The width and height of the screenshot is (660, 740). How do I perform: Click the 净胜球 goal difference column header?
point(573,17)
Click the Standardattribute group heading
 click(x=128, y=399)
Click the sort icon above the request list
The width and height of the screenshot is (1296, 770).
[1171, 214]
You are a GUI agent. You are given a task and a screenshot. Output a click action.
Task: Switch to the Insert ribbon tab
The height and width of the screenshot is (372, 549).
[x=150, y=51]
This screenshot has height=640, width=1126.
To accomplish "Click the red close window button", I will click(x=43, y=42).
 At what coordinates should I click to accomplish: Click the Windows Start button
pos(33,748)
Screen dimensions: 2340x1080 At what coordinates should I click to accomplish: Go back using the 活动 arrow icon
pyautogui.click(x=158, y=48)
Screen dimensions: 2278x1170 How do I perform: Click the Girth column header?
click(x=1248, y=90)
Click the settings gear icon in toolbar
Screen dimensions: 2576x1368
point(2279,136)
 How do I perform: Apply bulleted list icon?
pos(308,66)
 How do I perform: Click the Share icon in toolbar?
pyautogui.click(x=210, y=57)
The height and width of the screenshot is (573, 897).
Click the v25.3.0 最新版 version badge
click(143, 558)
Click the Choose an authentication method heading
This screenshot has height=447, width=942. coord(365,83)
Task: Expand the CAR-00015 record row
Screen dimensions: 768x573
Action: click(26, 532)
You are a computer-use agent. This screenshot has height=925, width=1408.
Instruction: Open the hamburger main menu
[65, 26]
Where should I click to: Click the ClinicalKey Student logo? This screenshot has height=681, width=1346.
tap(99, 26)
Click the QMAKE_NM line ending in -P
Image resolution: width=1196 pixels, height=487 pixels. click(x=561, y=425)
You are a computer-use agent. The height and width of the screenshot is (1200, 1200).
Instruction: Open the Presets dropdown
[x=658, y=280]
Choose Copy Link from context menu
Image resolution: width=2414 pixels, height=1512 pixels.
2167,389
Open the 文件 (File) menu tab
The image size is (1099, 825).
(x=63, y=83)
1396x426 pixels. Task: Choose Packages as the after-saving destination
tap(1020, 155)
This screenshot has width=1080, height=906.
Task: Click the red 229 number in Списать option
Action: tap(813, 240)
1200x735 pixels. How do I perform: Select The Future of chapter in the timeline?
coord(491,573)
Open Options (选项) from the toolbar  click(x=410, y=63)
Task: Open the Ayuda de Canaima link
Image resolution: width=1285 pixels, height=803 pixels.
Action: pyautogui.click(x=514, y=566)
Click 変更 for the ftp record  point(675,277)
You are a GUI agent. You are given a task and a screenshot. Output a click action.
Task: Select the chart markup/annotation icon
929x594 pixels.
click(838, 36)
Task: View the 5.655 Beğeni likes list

◆ ◆ ◆ ◆ ◆

The line containing "929x594 pixels." and all lines after it, to the end of the records, are to be output exactly and alone.

929x594 pixels.
click(838, 36)
Task: View the 5.655 Beğeni likes list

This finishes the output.